RC: What do you see as the most powerful tool in the media activist’s arsenal?
GB: Again, since the tools for effective DIY media have become so powerful and plentiful, I think your most potent tool is the message that you’re trying to get out there. The more “memetically viral” it is — the more creative and unique — the more it will cut through the sludge. Take weblogs, for example. There are now thousands of ’em. Most fade into the background noise, but those that are truly interesting, creative, well-written, rise to the top of blog portals, get repeatedly quoted on other weblogs, and spread rapidly through word of mouth.

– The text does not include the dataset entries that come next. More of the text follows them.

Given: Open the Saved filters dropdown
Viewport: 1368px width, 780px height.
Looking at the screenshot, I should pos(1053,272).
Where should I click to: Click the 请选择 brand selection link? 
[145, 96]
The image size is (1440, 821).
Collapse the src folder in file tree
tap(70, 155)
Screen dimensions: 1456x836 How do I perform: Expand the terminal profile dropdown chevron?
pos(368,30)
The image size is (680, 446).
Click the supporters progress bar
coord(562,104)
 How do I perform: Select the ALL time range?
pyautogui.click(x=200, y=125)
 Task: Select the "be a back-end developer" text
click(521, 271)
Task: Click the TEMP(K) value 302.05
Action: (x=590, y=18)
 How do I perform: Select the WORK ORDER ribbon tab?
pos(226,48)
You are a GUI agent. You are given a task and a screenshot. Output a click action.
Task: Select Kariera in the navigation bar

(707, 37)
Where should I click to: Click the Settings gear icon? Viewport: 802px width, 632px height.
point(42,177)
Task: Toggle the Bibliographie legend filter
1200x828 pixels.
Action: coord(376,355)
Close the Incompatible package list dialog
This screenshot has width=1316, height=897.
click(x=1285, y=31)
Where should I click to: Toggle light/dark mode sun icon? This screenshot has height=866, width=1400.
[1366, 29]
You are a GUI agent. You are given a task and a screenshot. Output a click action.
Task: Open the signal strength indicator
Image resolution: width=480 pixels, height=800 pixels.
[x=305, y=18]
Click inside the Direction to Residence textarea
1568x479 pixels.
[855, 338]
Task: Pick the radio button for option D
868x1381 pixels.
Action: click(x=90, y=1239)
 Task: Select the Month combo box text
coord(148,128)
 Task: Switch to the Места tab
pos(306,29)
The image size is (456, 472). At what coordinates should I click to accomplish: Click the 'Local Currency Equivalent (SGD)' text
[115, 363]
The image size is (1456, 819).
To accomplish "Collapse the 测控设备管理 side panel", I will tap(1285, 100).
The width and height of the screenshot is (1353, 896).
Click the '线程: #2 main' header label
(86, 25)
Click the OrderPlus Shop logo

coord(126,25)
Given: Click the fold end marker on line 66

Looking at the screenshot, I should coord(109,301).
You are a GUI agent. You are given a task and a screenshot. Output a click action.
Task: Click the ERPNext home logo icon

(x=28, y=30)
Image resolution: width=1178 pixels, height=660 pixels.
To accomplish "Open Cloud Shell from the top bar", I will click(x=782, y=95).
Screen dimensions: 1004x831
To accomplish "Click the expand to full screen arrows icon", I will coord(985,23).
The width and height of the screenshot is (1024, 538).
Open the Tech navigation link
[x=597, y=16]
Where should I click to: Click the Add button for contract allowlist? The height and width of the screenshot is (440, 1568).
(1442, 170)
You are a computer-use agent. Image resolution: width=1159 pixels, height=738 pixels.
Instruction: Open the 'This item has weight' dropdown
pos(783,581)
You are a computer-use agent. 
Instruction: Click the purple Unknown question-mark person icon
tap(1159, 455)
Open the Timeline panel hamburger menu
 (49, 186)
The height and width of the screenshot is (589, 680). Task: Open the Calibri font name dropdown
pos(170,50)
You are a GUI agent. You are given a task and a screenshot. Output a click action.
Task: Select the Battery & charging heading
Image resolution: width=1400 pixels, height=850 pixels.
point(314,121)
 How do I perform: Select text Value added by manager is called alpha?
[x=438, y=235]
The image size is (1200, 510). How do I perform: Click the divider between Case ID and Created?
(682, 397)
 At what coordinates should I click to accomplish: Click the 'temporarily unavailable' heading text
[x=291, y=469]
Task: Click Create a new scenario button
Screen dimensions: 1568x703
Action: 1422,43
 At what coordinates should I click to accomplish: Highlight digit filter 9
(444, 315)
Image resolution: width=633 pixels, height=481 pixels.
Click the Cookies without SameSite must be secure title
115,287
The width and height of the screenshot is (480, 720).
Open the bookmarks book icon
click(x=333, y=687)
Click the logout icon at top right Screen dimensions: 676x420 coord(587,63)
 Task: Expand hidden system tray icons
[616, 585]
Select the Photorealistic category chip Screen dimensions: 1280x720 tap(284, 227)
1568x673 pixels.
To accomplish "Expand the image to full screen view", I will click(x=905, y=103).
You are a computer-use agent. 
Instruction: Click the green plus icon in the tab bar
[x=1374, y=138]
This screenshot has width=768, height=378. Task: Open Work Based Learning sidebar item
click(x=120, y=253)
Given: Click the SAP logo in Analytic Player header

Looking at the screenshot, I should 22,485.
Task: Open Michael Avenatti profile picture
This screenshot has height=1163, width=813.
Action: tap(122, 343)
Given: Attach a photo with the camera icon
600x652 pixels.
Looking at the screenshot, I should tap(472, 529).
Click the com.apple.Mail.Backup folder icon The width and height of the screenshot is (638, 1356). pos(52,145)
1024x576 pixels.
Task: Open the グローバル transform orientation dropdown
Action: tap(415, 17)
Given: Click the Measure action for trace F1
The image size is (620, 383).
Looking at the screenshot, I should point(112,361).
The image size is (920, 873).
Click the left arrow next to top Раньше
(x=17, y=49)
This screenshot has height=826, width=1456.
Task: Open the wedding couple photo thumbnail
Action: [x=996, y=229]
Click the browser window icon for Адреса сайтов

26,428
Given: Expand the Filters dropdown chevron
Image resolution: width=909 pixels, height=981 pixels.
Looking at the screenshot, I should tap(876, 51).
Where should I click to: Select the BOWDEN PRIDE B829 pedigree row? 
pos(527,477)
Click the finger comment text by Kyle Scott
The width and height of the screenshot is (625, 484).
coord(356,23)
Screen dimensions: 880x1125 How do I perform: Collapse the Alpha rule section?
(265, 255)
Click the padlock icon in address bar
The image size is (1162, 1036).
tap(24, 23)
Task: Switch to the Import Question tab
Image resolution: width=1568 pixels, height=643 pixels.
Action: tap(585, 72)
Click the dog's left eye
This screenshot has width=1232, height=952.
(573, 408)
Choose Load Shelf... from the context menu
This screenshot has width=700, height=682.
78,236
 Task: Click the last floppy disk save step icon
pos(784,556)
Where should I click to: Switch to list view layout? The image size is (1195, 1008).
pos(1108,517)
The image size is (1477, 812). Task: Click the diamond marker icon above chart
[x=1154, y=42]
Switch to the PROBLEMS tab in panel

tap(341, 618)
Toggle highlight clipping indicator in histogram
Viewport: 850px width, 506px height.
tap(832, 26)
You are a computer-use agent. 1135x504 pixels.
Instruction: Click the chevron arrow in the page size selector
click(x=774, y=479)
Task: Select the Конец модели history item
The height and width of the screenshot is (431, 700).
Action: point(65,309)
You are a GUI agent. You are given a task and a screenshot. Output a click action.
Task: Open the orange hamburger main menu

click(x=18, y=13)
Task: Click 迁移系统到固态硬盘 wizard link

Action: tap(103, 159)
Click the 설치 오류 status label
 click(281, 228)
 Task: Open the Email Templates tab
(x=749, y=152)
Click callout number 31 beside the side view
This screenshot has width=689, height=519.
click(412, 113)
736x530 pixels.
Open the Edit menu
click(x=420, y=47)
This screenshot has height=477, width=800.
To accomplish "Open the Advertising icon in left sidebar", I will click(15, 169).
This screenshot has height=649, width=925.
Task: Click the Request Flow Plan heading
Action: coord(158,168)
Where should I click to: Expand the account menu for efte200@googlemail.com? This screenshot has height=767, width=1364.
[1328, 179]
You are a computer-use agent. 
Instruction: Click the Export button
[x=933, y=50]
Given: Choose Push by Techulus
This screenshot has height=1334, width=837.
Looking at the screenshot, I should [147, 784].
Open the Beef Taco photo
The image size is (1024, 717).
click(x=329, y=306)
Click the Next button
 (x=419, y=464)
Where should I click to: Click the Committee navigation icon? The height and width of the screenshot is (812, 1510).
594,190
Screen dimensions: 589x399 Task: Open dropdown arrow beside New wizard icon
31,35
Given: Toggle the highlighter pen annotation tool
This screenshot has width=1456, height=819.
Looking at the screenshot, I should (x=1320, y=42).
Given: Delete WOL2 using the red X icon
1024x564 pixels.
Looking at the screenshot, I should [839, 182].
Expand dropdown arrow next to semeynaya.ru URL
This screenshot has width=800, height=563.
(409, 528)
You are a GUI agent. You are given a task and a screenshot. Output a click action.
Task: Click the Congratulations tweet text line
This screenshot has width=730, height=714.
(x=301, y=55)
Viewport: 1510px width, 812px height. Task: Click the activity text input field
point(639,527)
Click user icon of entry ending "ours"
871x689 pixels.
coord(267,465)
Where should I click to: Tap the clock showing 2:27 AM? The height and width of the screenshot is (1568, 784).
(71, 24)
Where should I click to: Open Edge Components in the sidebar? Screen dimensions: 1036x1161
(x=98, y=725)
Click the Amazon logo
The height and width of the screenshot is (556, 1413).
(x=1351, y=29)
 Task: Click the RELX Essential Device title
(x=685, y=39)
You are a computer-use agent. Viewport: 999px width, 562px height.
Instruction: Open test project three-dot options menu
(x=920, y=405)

RC: What are you working on next?
GB: I have several ideas for new books, one dealing with personal privacy and security in a post-Patriot Act world in which many of our civil liberties collapsed along with the World Trade Center Towers. Another is on the growing popularity of robotic combat, a la Battlebots and Robot Wars. Hey, what can I say? I have diverse interests! And, as always, I’m trying to make my website, Street Tech (basically my day job), a more useful resource for those seeking no-bullshit reviews and discussion on our ever-expanding world of personal technology.